Show every line of the data below that includes the word "computer".

= = = =

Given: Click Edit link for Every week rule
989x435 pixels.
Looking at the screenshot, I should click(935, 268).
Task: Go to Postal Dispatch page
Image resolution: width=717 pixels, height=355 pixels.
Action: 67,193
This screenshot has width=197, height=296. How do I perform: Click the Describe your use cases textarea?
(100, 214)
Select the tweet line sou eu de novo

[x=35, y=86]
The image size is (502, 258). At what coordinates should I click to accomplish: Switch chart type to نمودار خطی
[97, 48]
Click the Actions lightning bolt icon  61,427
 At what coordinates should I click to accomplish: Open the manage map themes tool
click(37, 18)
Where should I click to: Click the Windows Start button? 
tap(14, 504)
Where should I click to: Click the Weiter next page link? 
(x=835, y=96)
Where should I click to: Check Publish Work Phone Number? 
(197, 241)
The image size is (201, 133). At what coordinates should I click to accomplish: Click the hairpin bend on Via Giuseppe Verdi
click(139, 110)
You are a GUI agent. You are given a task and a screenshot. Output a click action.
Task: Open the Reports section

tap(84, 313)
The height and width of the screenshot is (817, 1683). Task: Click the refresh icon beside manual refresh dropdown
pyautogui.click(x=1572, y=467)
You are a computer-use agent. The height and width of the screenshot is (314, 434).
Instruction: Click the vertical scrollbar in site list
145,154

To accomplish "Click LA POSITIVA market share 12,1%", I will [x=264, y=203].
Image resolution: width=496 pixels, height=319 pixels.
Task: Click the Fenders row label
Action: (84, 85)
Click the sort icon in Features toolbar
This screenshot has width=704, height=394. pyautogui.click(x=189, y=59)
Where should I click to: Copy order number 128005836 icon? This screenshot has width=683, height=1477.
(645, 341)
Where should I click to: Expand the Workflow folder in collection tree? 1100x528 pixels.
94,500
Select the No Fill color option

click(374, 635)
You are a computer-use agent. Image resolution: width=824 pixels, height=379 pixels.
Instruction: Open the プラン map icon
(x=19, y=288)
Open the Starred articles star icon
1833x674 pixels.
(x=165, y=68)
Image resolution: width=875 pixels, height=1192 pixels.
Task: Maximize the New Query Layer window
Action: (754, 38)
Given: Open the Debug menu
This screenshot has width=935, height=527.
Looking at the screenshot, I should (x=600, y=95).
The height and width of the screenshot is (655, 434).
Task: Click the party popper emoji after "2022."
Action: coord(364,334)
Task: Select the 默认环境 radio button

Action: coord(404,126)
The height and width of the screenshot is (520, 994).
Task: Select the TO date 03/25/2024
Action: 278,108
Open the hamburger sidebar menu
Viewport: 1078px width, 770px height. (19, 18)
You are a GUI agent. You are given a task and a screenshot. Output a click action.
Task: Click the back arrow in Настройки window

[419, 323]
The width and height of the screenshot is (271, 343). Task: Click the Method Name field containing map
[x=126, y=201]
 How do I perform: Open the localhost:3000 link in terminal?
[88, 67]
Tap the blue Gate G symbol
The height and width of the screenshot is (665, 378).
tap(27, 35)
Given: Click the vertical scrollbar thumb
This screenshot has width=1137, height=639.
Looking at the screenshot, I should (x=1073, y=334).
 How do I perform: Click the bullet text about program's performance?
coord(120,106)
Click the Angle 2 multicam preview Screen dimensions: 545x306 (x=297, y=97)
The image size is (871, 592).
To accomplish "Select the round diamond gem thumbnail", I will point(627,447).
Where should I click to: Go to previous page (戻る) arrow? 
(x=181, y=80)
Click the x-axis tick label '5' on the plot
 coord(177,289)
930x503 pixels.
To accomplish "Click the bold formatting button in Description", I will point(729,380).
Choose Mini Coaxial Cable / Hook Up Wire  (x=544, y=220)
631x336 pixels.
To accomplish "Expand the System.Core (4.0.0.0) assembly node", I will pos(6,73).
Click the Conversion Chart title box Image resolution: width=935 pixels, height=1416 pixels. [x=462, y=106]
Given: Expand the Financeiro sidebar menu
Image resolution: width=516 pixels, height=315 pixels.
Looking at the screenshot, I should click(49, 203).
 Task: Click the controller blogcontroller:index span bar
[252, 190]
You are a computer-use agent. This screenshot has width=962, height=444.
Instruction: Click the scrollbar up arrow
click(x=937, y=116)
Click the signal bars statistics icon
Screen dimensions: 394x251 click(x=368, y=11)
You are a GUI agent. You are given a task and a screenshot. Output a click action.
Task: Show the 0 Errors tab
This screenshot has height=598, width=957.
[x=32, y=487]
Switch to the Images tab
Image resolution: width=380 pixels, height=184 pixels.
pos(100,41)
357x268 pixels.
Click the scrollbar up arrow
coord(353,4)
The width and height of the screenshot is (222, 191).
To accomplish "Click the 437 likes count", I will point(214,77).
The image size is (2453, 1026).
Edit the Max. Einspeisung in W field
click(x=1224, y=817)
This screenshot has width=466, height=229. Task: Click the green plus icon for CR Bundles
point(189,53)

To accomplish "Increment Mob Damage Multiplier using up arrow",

= = = =

> RESPONSE TO THE EXERCISE:
You are a computer-use agent. The height and width of the screenshot is (314, 434).
You are a computer-use agent. Image resolution: width=824 pixels, height=379 pixels.
You are a computer-use agent. This screenshot has width=962, height=444.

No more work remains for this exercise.